- **Yönergeler**:
[1] Mahkeme kararına göre aşağıdaki soruları yanıtlayın:
(a) İncelenen karar hangi mahkemeye aittir?
(b) Davacılar vekilinin dava dilekçesi hangi tarihlidir?
(c) Dosya hangi kanunun hangi maddesi uyarınca incelenmiştir?
[2] Aşağıdaki ifadelerin mahkeme kararıyla uyuşup uyuşmadığını belirtin. Her birine evet ya da hayır deyin ve karardan belirleyici sözleri alıntılayın.
(a) Kararın kesinleştiği belirtilmektedir.
(b) Gece kulübü Kuruçeşme'de bulunmaktadır.
(c) Davacılar teminatlı tedbir kararı verilmesini talep etmiştir.
[3] Mahkeme kararında "Emsal Mahkeme Kararı" sözlerini içeren ifadeyle açılıp "olması amacıyla eklenmiştir." ile kapanan bölümü kelimesi kelimesine aktarın.

- **Belge**:
******************************

Emsal Mahkeme Kararı İstanbul Bölge Adliye Mahkemesi 17. Hukuk Dairesi 2022/812 E. 2022/795 K. 23.06.2022 T.

Görüntülediğiniz mahkeme kararı henüz kesinleşmemiştir. Yararlı olması amacıyla eklenmiştir.

T.C.
İSTANBUL
BÖLGE ADLİYE MAHKEMESİ
17. HUKUK DAİRESİ
DOSYA NO: 2022/812 Esas
KARAR NO: 2022/795
T Ü R K M İ L L E T İ A D I N A
İ S T İ N A F K A R A R I
İNCELENEN KARARIN
MAHKEMESİ: İSTANBUL 2. ASLİYE TİCARET MAHKEMESİ
TARİHİ: 30/12/2021
NUMARASI: 2020/497 Esas, 2021/983 Karar
DAVA: İFLAS (Doğrudan Alacaklı Tarafından Talep Edilen İflas (İİK 177))
KARAR TARİHİ: 23/06/2022
6100 Sayılı Hukuk Muhakemeleri Kanunu’nun 353. maddesi uyarınca dosya incelendi.
GEREĞİ DÜŞÜNÜLDÜ:
İDDİA: Davacılar vekili 14/09/2020 tarihli dava dilekçesinde; müvekkillerinin iflası istenen sermaye şirketlerinin işlettiği Kuruçeşme’de bulunan ve terör saldırısı akabinde kapanan … isimli gece kulübünün ve …’da bulunan İBB tarafından yıkılan … isimli restorantın eski çalışanları olduğunu, iş akitlerinin iş yerlerinin kapanması sebebiyle fesih edildiğini, işçilik alacakları için açılan davanın sonucunda ilamlı icra takibinin başlatıldığını, davalıların borcu ödemeye yeterli menkul ve gayrimenkullerinin mevcut olduğunu, ancak davalıların muvazaalı alacaklıları tarafından yapılan hacizler nedeniyle menkul ve gayrimenkullerin satışından bir menfaat sağlamalarının mümkün olmadığını, bu yüzden iflas davası açtıklarını belirterek, iflası istenen sermaye şirketleri adına depo kararı çıkarılmasını, depo kararına uyulmaması halinde organik bağları olan davalıların iflasının açıklanmasına ve iflas hükmü akabinde yasal temsilcileri hakkında hileli iflas nedeniyle suç duyurusunda bulunulmasına, ayırca İİK 159/2.maddesine göre teminatsız tedbir kararı verilmesini talep ve dava etmiştir.

******************************

- **Sağlanan Malzeme**:
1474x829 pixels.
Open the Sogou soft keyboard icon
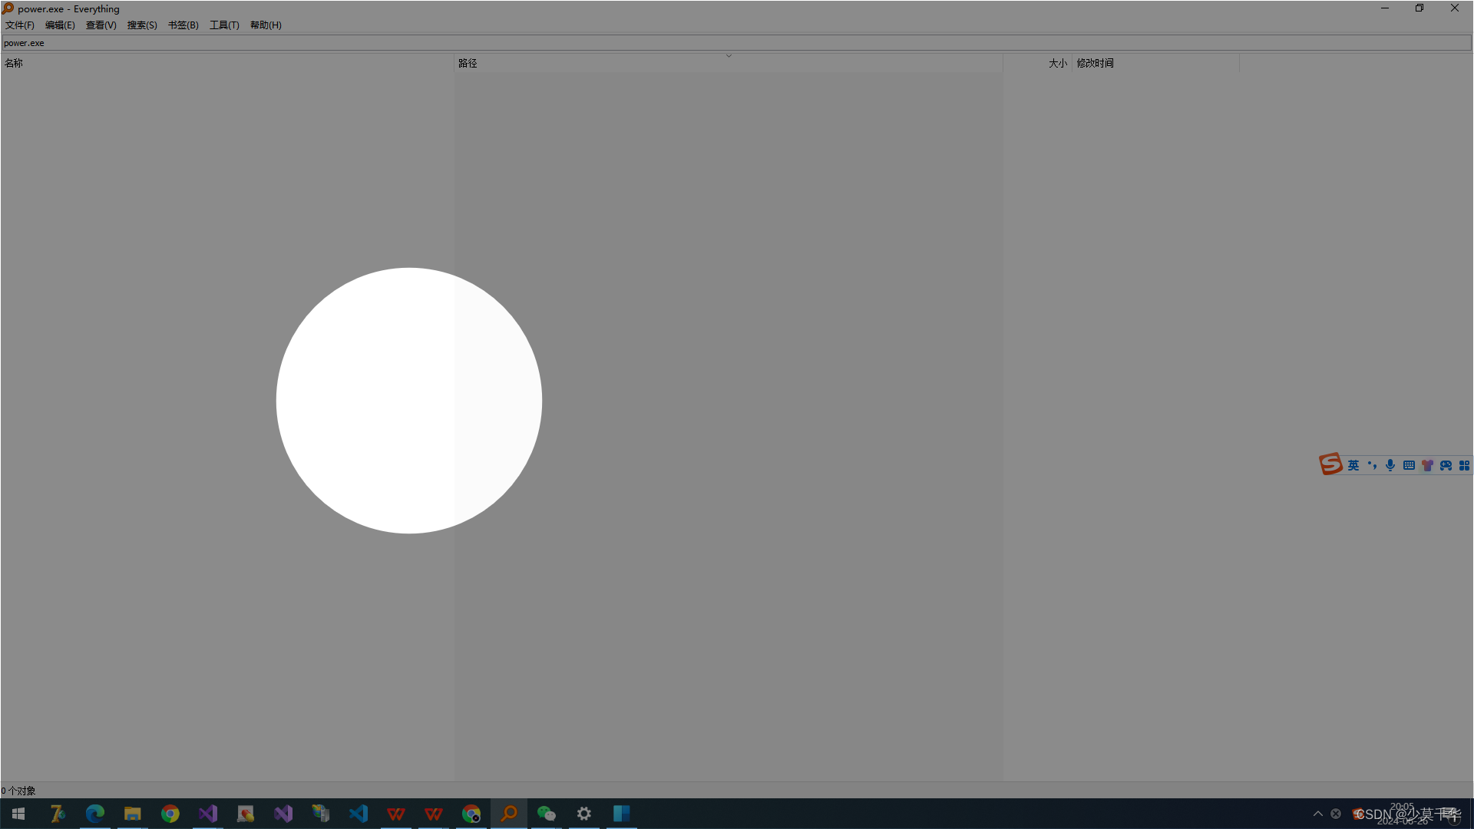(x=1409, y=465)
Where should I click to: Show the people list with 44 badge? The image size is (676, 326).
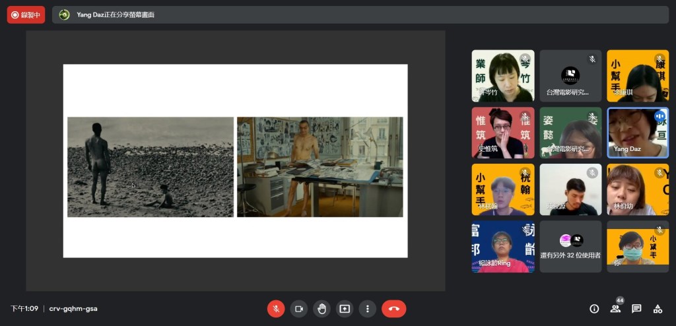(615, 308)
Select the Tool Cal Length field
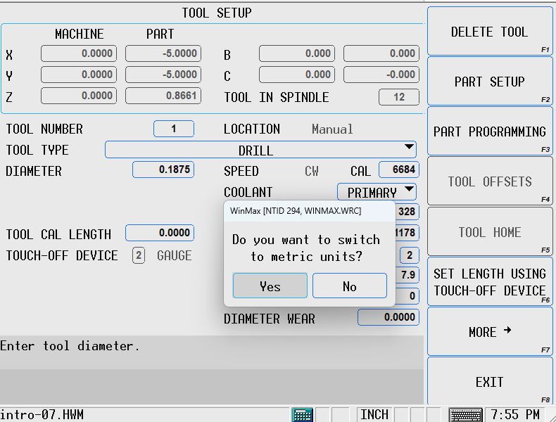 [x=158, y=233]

******************************

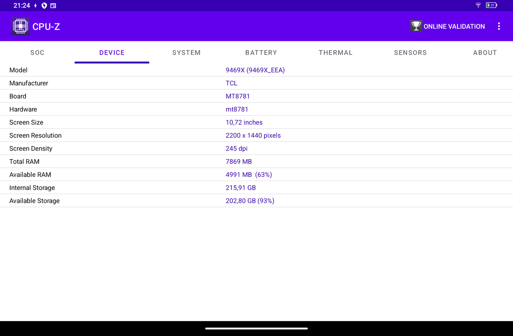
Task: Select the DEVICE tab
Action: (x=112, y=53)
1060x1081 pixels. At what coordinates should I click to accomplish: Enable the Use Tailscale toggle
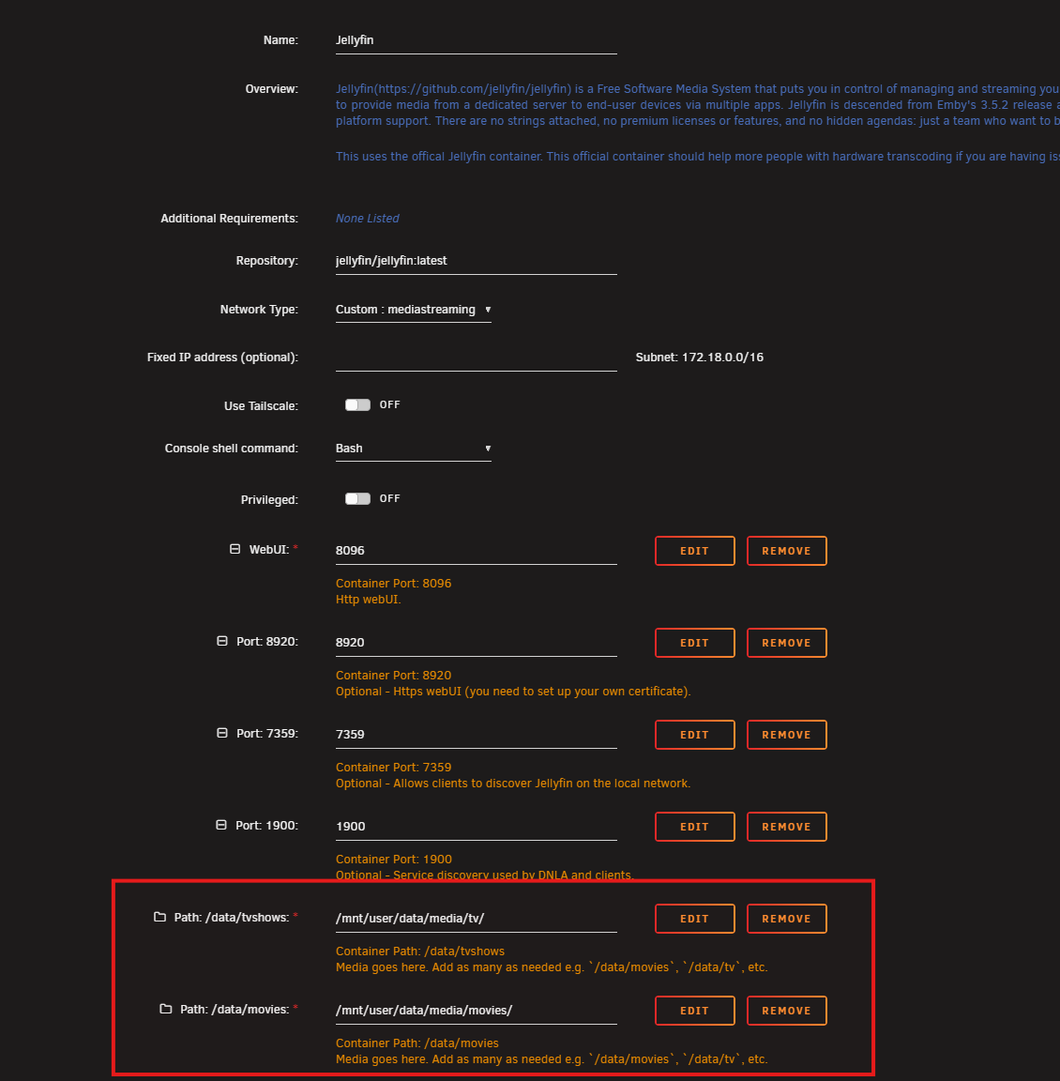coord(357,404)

******************************

- **Görevlere Yanıtlar**:
[1]
(a) İstanbul 2. Asliye Ticaret Mahkemesi.
(b) 14/09/2020.
(c) 6100 Sayılı Hukuk Muhakemeleri Kanunu'nun 353. maddesi.

[2]
(a) Hayır: "Görüntülediğiniz mahkeme kararı henüz kesinleşmemiştir."
(b) Evet: "Kuruçeşme’de bulunan ve terör saldırısı akabinde kapanan"
(c) Hayır: "İİK 159/2.maddesine göre teminatsız tedbir kararı verilmesini talep ve dava etmiştir"

[3]
Emsal Mahkeme Kararı İstanbul Bölge Adliye Mahkemesi 17. Hukuk Dairesi 2022/812 E. 2022/795 K. 23.06.2022 T.

Görüntülediğiniz mahkeme kararı henüz kesinleşmemiştir. Yararlı olması amacıyla eklenmiştir.